What the exercise asks:
Could you filter the records below and keep only the lines with the word "button"?

Supplied records:
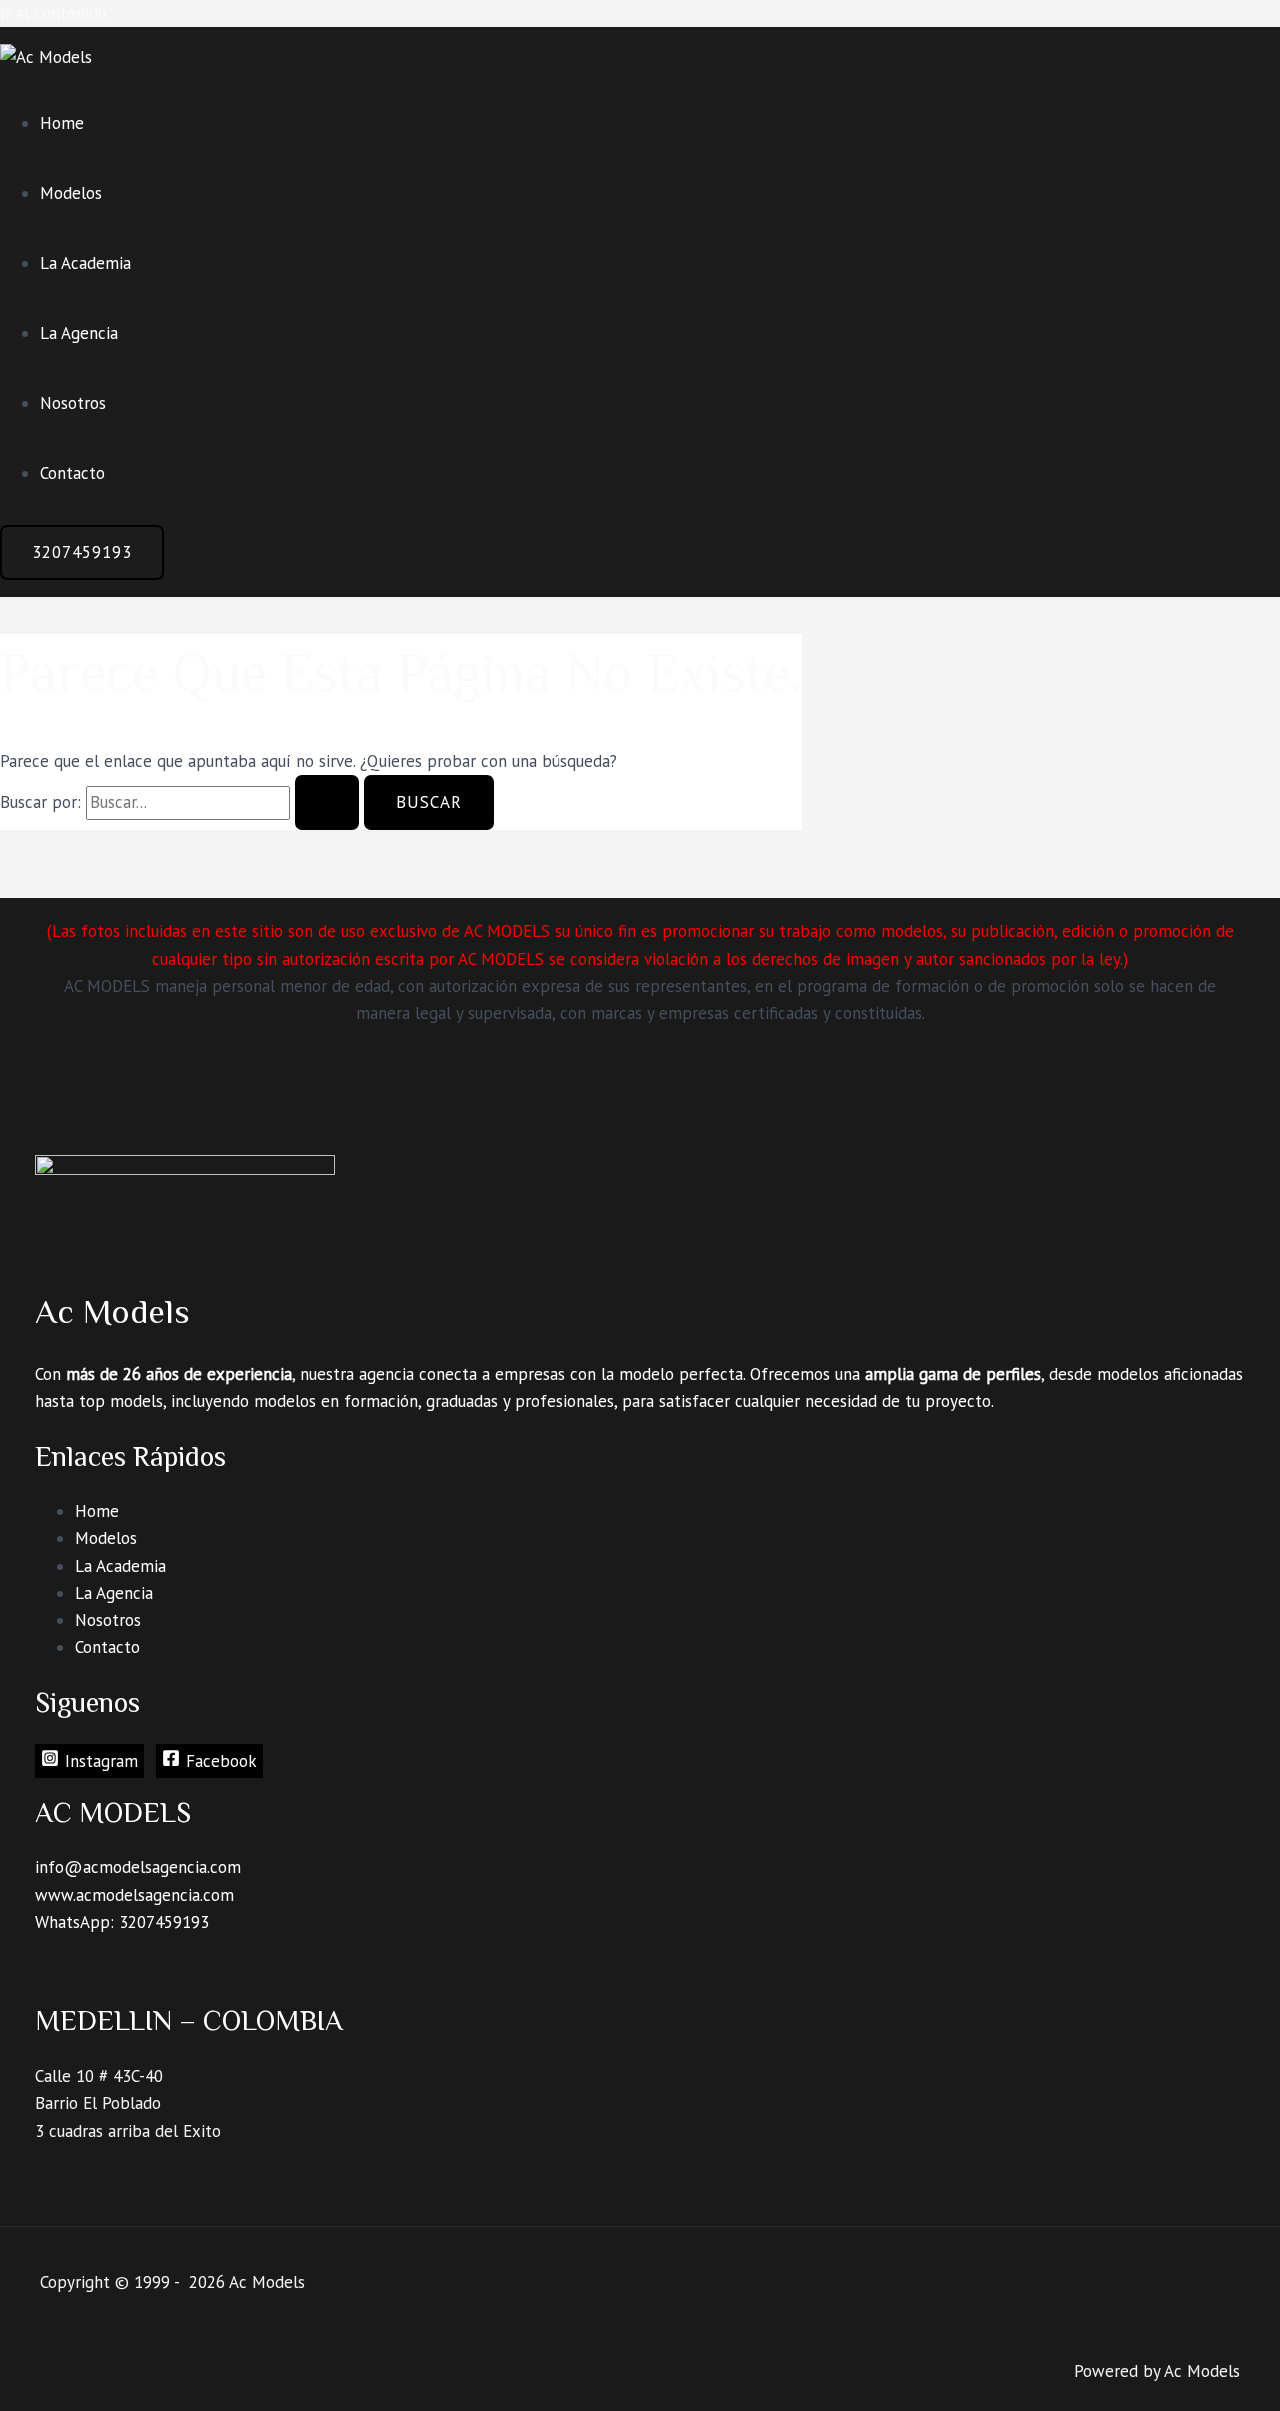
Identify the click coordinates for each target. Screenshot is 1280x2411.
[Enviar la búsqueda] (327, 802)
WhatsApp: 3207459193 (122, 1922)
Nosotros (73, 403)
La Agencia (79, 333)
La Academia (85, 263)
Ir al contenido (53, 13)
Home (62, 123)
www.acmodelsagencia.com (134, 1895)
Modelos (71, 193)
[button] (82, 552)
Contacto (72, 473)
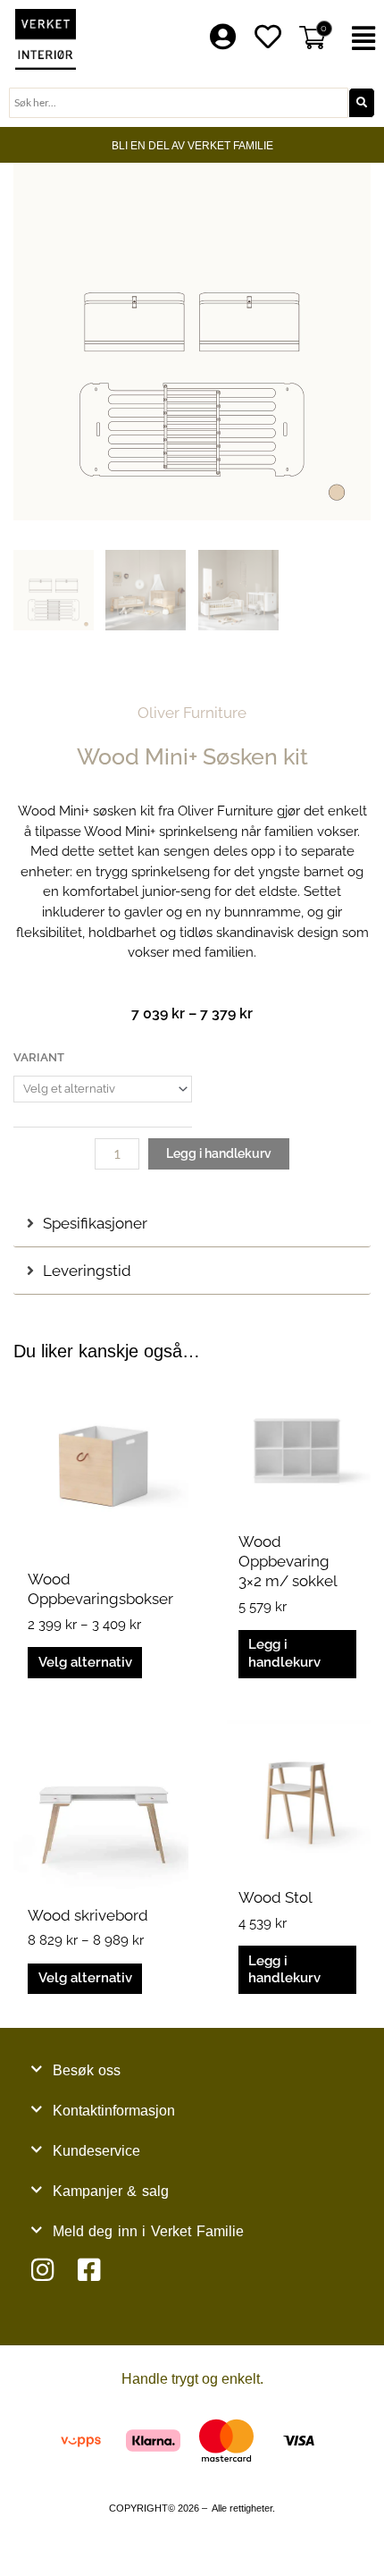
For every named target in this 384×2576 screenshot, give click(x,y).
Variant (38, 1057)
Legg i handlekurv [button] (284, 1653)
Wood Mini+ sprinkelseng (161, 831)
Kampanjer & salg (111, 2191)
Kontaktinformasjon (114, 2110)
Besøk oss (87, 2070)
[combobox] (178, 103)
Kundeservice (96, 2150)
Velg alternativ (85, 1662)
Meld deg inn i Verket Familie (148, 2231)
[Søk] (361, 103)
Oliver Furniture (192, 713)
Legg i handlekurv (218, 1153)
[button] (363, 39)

Result of this task:
[button] (82, 552)
Legg i handlekurv [button] (284, 1653)
[button] (363, 39)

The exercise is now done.